At first, Sara did not understand what she was being told. Her body reacted before her mind could. There was a shaking sensation that traveled from her heart and out to her limbs. The words “left her in the woods” echoed alongside it.
Chained to a post? Left to scorch in a metal box? None of these scenarios seemed beneath a woman who would suffocate a young man to death.
“Try to sleep.” Sara pressed her lips to Joy’s head. “I’m going to get some air.”
Joy let out a heavy breath.
Sara walked through the bunkhouse. There were two doors; one at the front, one at the rear. She opened the back door. No stairs, just a four-foot drop. She jumped down to the ground. Her spattered sneakers disappeared into the thick prairie grass. She lifted her toga and walked into the forest.
Birds chirped. Sara looked around. No guards in deer stands. No young men with rifles, knives, pistols. The steady hum of the generator told her that the greenhouse was to the right. Sara went to the left.
Her nose picked up on the unmistakable odor of rotting meat.
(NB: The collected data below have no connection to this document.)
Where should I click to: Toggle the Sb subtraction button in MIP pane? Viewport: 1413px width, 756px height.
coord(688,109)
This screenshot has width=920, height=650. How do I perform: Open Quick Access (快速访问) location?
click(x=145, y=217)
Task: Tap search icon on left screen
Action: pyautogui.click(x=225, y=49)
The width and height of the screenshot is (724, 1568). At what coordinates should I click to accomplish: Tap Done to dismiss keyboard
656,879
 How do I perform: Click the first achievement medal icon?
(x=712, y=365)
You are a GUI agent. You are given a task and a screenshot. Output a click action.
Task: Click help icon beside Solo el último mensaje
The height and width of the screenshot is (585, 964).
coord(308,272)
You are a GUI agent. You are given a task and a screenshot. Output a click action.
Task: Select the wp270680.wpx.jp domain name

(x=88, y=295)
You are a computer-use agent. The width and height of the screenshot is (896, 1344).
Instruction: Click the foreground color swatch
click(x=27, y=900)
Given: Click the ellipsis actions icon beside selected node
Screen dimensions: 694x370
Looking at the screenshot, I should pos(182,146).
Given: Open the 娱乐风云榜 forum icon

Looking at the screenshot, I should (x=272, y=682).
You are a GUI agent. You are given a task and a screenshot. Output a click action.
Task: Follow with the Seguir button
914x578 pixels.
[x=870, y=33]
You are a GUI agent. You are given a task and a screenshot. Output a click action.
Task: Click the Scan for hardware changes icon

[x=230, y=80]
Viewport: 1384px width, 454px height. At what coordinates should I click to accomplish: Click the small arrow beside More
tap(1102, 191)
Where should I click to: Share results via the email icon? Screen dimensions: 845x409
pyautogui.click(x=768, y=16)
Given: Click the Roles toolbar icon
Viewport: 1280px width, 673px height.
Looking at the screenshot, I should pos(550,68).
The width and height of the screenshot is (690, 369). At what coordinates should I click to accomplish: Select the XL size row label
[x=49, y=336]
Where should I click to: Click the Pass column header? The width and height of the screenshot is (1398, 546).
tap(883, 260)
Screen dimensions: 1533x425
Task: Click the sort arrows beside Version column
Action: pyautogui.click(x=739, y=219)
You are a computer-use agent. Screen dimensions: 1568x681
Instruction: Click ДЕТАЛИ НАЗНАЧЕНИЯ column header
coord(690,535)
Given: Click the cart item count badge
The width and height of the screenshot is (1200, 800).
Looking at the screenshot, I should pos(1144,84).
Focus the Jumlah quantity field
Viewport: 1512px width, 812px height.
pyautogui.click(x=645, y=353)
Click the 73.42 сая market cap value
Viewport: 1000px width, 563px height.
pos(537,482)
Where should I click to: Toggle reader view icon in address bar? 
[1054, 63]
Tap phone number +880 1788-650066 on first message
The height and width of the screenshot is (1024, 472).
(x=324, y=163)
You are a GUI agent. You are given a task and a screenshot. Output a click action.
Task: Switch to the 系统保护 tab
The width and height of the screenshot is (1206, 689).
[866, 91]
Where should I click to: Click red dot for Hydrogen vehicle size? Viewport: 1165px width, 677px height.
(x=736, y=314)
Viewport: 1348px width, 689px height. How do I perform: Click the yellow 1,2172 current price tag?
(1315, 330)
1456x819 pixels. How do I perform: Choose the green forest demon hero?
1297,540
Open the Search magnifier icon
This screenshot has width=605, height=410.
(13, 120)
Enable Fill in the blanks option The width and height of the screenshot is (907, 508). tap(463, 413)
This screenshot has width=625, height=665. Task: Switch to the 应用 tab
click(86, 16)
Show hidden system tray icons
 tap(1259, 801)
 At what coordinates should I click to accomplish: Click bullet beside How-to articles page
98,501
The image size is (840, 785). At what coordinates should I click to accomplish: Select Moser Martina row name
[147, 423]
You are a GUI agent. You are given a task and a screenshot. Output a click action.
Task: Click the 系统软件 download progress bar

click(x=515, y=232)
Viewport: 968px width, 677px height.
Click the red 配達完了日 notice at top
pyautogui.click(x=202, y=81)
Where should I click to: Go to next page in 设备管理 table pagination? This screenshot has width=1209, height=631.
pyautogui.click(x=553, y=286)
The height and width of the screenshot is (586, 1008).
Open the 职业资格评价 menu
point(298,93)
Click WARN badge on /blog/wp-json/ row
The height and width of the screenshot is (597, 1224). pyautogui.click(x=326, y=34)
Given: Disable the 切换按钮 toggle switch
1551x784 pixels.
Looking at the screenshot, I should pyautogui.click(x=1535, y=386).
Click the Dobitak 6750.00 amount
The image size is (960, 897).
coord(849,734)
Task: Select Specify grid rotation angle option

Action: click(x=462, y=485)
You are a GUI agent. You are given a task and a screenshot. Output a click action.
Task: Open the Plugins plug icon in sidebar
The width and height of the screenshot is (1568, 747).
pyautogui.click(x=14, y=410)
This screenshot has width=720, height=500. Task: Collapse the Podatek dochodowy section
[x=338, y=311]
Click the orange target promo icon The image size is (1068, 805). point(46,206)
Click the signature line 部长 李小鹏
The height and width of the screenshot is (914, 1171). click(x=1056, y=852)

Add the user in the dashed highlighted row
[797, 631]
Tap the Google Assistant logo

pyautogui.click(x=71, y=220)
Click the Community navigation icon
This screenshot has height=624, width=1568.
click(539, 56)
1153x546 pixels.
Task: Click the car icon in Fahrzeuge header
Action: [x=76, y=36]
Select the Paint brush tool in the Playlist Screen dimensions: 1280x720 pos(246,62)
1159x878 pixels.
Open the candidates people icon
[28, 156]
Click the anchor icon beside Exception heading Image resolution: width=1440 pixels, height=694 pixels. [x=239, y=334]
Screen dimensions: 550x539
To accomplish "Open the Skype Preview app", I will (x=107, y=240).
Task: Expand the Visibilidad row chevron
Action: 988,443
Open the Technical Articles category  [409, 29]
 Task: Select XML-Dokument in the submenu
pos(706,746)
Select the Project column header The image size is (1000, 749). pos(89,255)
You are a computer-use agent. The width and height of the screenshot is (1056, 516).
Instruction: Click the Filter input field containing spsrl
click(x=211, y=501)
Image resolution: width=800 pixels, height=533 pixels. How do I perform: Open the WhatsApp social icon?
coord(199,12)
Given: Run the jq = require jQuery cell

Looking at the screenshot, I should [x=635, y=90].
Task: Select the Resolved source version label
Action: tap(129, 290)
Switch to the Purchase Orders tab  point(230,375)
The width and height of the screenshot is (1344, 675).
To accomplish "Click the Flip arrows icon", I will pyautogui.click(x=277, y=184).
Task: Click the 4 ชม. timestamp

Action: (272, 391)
The body of Michelle Spivey was about thirty yards behind the bunkhouse. She was lying on her left side, snarled in an overgrowth of brambles. Her spine was curved. Her left knee was bent. Her right leg jutted out behind her. She looked as if someone had tossed her into the woods. Thrown her out as if she was trash. Her right arm was draped over her head, hand clawing at the air. She was fixed in place, the muscles slowly depleting of oxygen as rigor mortis paralyzed her body. First in the eyelids, then the jaw and neck. Given her age and muscle mass, along with the extremely high temperature, Michelle had likely been dead anywhere from two to four hours.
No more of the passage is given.